1. Using Simple/Default/NULL Passwords
Elasticsearch is a common vector in many data breaches. Elasticsearch is part of a wonderful stack of open-source tools for search and log processing and visualization. However, Elasticsearch also offers the option to disable authentication, or in many data breaches, it’s left to the default value. In general, you should avoid using passwords where possible in your development and deployment (certificates, tokens, and service principals are much better), but you should have a secure password and not a default or NULL value.
2. Public Amazon S3 Buckets
I don’t mean to pick on Amazon Web Services—I think the ubiquity of the use of S3 object-based storage speaks to the success of the platform. However, many security breaches have resulted from customers having left their storage buckets open to the internet. Azure Blob Storage also gives the option of publicly exposing containers to the internet, but it seems to be a far less common breach vector. The best development practice here is to keep your storage locked down and private and grant access as needed using REST-based authentication.

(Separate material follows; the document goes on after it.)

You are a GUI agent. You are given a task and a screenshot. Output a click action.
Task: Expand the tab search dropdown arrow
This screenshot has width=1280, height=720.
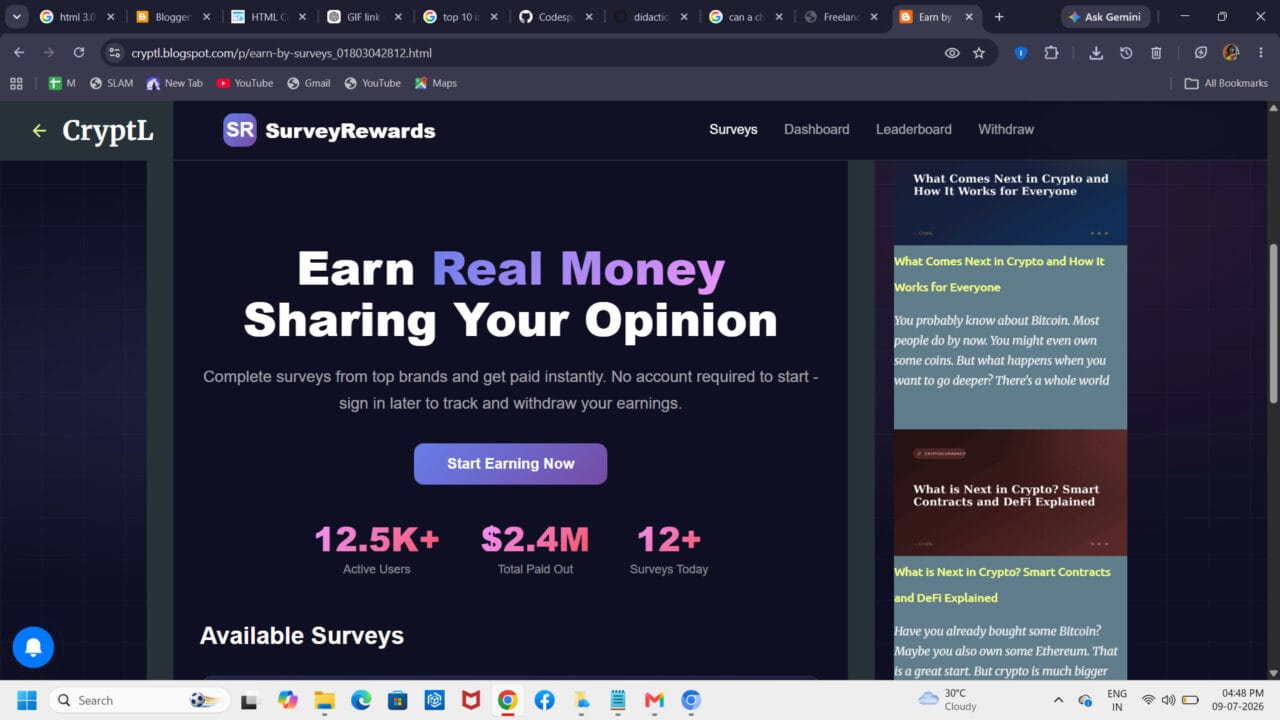click(16, 17)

3. Elevated Service Accounts
This is mainly a Windows phenomenon, and I typically observe it with poorly designed independent software vendor (ISV) software packages requesting their software run at the highest permissions, all the way up to and including the all-powerful domain admin role. This means if you have any sort of a breach or malware running on a machine with a domain admin service account, your entire Windows domain is completely and easily taken over by the attacker. You should ensure you minimize the privileges to any given service account, and ideally use managed service accounts (which are scoped to specific machines) where possible, so you can limit the reachable surface area in an attack.
4. Ports Exposed to the Internet
If you want to see the dangers of having services directly exposed to the internet, build a SQL Server in your favorite cloud provider, with port 1433 open to the internet. Immediately, in your error log, you’ll begin to see failed logins from IP addresses all over the world. If you enable the SA account and set a password like “password” (don’t do this on a real server!), your server will be hijacked within an hour, if not sooner. SQL Server isn’t the only software this vulnerable—it’s just highly visible. It’s also important to have a proper DMZ for your resources facing the internet, like your website. This protects your business network from attackers and vectors from internet-facing services.
5. SQL Injection
This is an oldie, but a goodie, and sadly a still current problem. If you don’t understand how SQL injection works, I recommend reading the very topical “Little Bobby Tables” comic, which explains a sample case. As a point of reference, Bobby Tables is old enough to drink now, which tells you how long this has been a problem. Many web application firewalls can monitor for SQL injection attacks, but more importantly, you should parametrize your code properly, so you’re not vulnerable to attack.
Data breaches don’t have to happen. These are five common practices I’ve seen across data breaches and are awful. Building a security culture is hard, but the principles of least privileges and network isolation can protect your systems from breach when the inevitable attack hits.